In 1937, during a trip to New York he met the actress Drue Leyton whom he married in 1938 in London.

In 1939, Terrane and Leyton returned to live in Barbizon and with the help of the French director and producer Roland Tual he became an actor and starred in Jacques Feyder's film La Loi du Nord alongside Michèle Morgan.

== World War II ==
The couple were vacationing in the town of Cassis in the south of France when the Second World War broke out. They returned to Paris where Terrane tried in vain to join the French armed forces. Owing to bronchial problems he was declared unfit for service three times for the French army. However his English language skills allowed him to serve as a liaison officer with the British army's Coldstream Guards.

Terrane wished to take an active part in the war and managed to convince the French army that he was a Norwegian translator despite not speaking a word of the language and was sent to join the French Foreign Legion as part of expeditionary corps commanded by General Béthouart. He was promoted to sergeant major and distinguished himself by organising the unloading of ammunition from a small boat under enemy fire. He was mentioned in dispatches for this act of bravery.

After this operation he was stationed in England when the armistice between France and Germany was announced on 22 June 1940. Terrane immediately signed up to the Free French Forces and was sent to the 13th Demi-Brigade of the Foreign Legion with a promotion to adjudant.

He boarded the Westernland along with Charles de Gaulle to participate in Battle of Dakar where it is reported he fought in a boxing match on deck against the European champion Francis Jacques. He participated in the East African campaign fighting with the 1st Free French Division as a motorcycle reconnaissance notably during the battles to take the towns of Keren and Massawa in Eritrea in April 1941.

At the end of April the division sailed on the cruise-liner Paul Doumer, to join a camp in Qastina, Palestine in preparation for the Syria–Lebanon campaign.
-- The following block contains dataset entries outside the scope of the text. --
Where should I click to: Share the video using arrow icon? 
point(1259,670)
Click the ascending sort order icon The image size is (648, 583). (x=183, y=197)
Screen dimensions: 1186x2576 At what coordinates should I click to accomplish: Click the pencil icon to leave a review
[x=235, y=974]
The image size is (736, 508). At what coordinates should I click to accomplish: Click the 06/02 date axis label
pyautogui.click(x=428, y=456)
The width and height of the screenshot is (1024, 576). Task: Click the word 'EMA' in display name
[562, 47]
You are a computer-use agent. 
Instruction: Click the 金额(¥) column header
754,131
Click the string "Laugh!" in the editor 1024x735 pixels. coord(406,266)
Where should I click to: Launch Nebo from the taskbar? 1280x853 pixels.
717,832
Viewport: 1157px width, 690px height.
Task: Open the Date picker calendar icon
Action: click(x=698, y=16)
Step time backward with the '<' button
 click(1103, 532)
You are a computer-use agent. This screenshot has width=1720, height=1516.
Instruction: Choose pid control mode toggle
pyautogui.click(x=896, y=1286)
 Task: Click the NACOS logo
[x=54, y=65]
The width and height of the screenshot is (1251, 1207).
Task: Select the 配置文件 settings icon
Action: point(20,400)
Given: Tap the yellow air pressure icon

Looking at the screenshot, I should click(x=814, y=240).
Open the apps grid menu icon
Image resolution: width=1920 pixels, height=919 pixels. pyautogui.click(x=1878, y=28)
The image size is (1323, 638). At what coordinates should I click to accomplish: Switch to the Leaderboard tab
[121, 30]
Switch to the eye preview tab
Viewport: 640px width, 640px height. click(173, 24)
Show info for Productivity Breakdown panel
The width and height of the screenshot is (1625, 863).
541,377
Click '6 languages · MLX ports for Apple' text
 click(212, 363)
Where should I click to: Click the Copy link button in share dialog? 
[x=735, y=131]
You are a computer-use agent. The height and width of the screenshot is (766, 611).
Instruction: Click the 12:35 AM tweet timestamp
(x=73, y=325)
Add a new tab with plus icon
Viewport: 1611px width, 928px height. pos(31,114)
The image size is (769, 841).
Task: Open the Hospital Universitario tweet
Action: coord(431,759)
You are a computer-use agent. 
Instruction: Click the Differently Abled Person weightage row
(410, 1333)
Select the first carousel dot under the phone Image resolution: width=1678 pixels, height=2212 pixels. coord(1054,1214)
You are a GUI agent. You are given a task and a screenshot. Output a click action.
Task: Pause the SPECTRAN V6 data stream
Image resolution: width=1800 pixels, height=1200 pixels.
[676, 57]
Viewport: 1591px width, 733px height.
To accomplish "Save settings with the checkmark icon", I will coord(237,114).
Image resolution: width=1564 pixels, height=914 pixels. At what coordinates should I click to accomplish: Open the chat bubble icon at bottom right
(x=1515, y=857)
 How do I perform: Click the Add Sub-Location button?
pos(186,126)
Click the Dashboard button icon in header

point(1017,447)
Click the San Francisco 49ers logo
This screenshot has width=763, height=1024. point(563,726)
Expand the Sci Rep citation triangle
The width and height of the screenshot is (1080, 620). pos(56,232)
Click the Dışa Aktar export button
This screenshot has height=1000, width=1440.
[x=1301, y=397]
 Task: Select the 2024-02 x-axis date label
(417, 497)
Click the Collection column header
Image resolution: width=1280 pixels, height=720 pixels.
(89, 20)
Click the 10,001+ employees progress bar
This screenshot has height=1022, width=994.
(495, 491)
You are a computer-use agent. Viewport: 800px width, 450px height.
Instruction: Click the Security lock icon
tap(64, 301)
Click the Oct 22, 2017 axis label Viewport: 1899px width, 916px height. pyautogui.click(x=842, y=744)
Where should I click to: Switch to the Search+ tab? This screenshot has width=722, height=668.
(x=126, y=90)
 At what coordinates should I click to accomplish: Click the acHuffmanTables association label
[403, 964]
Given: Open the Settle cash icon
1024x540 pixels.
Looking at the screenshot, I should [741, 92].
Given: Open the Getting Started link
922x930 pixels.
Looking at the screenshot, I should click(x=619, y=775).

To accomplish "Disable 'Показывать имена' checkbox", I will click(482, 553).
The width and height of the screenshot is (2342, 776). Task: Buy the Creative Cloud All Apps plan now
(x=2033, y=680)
On the June 8 he became one of the first to cross the Syrian border, on June 18 he obtained the surrender of a Vichy military unit which was carrying a white flag of truce and whilst returning to his motorcycle was shot in the back. He was taken to hospital in Damascus where he died two days later, and was buried in Ramleh, Syria.

The telegram signed by de Gaulle on 2 August 1941 informing of his death reads "Adjutant Legion Jacques Tartière blessé neuf [sic] juin au cours mission périlleuse reconnaissance exécutée avec bravoure décédé hôpital Sarafand Palestine suite blessure STOP a gagné admiration de tous par courage et résignation sort fatal" (Adjutant Legion Jacques Tartière wounded 9 [sic] June during perilous reconnaissance mission carried out with bravery died hospital Sarafand Palestine following wound STOP won admiration of all by courage and acceptance fatal destiny).

== Family ==
His half-brother, Philippe Keun, also joined the French Foreign Legion at the outset of the war and then went on to become an agent for the Secret Intelligence Service. He was betrayed and captured by the Gestapo and hung at the concentration camp of Buchenwald.

His wife Drue Leyton was also a member of the French Resistance and assisted allied airmen shot down in France to escape. She was captured and sent to a concentration camp but managed to escape by feigning cancer.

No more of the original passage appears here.